1. “A decision rendered upon a state of facts appearing in the record, in which the legal effect of those facts is declared, is in all subsequent proceedings in the case, a final adjudication of tire rights of the parties, from which the court cannot depart, nor the parties relieve themselves, so long as the facts themselves appear without material qualification.” Blackwell v. Southland Butane Gas Co., 95 Ga. App. 113 (97 S. E. 2d 191). If no amendment had been filed in the present case, or if such amendment failed to meet those deficiencies which the Supreme Court held controlled the case adversely to the plaintiff, then it was necessarily the law of the case that the plaintiff’s petition failed to withstand the defendant’s demurrer.

The right of the plaintiff to offer these amendments, if they cured the defects, cannot be questioned. “The demurrers to the petition had been overruled by the trial court. The reversal of the judgment by this court left the case still pending in the lower court subject to valid amendments before the judgment of this court was made that of the trial court.” Southeastern Stages v. Abdella, 77 Ga. App. 772, 777 (50 S. E. 2d 85); State Farm &c. Ins. Co. v. Davis, 92 Ga. App. 629 (89 S. E. 2d 566). Accordingly, the question for decision is whether the petition as amended set forth a cause of action against the defendant railroad.

2. The defendant contends that the plaintiff is attempting by *268amendment to change an action for a breach of contract to an action for a tort. This contention is without merit, because the Supreme Court in its decision (Central of Ga. Ry. Co. v. Roberts, 213 Ga. 135, supra), only held, under the allegations of the petition as they were then constituted, that the plaintiff should have let the train pull out and leave him and then, sue for a breach of contract if he could. This holding is not a holding that the plaintiff’s petition as it was then constituted was an action on a-contract and not an action for a tort.

3. The decision of the Supreme Court, supra, held that under the allegations of the petition, as they were constituted at the time the case was before that court that the plaintiff could not recover because he was aware of every act of alleged negligence before he started running alongside the train, and that he therefore assumed the risk which, under the allegations of the petition, caused, his injury. It was not held that the plaintiff could not recover for any negligence on the part of the defendant in connection with the encasement box, but it was held that no negligence in connection with this box was alleged and therefore any such negligence that the defendant may have been guilty of in connection with such box could not aid his otherwise defective petition.
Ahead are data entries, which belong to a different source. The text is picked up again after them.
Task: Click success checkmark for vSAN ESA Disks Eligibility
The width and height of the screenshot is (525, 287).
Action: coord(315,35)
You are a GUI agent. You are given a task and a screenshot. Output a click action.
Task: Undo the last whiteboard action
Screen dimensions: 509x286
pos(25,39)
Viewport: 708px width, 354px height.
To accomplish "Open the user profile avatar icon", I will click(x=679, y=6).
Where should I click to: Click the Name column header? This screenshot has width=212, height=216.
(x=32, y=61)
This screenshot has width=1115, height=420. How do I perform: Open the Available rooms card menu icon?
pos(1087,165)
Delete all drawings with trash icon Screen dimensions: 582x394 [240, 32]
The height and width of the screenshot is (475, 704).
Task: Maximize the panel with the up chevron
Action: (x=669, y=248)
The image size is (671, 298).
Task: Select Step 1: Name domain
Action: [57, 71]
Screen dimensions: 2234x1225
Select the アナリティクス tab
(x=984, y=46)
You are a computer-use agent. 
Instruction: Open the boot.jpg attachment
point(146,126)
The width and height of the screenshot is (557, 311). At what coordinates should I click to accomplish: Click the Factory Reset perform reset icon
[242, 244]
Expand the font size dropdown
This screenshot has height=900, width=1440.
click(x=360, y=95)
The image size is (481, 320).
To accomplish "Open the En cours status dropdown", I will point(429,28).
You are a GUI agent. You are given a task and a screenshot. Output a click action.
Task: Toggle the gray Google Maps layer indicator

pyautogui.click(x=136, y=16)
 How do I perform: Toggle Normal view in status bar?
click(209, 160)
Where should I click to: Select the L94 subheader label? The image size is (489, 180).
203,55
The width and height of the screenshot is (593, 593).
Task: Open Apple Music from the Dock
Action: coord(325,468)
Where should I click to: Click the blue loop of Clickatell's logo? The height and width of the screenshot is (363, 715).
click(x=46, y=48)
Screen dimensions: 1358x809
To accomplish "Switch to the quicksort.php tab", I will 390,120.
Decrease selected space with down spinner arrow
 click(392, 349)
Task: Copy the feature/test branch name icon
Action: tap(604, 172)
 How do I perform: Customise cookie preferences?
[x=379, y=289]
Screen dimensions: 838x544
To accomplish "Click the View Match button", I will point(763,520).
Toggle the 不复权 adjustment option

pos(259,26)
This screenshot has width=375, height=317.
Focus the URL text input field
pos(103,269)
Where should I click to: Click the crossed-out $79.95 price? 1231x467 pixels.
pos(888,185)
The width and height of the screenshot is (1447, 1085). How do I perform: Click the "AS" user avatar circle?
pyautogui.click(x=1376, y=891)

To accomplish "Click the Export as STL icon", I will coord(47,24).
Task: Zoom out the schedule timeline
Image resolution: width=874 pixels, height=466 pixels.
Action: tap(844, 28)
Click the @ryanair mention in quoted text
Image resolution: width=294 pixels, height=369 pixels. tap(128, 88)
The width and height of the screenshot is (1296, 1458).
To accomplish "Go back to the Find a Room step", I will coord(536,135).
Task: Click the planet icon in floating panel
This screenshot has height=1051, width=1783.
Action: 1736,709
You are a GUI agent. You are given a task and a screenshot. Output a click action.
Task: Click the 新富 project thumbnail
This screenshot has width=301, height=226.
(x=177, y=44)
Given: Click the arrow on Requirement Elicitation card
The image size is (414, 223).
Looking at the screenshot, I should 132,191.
The plaintiff’s petition as amended was sufficient to withstand the defendant’s general demurrer, a question for the jury’s consideration was set forth, and it was error for the trial court to sustain the demurrers to the amendment and thereafter to sustain the defendant’s general demurrer.

4. The remaining grounds of demurrer are either controlled adversely to the defendant by that part of the decision of this court in Central of Ga. Ry. Co. v. Roberts, 94 Ga. App. 600, 611, supra, which was not reversed by the Supreme Court on certiorari, or are otherwise within themselves necessarily without merit. Accordingly, the judgments of the trial court disallowing the plaintiff’s amendments and sustaining the defendant’s demurrers must be reversed.

Judgments reversed.

Felton, C. J., and Quillian, J., concur.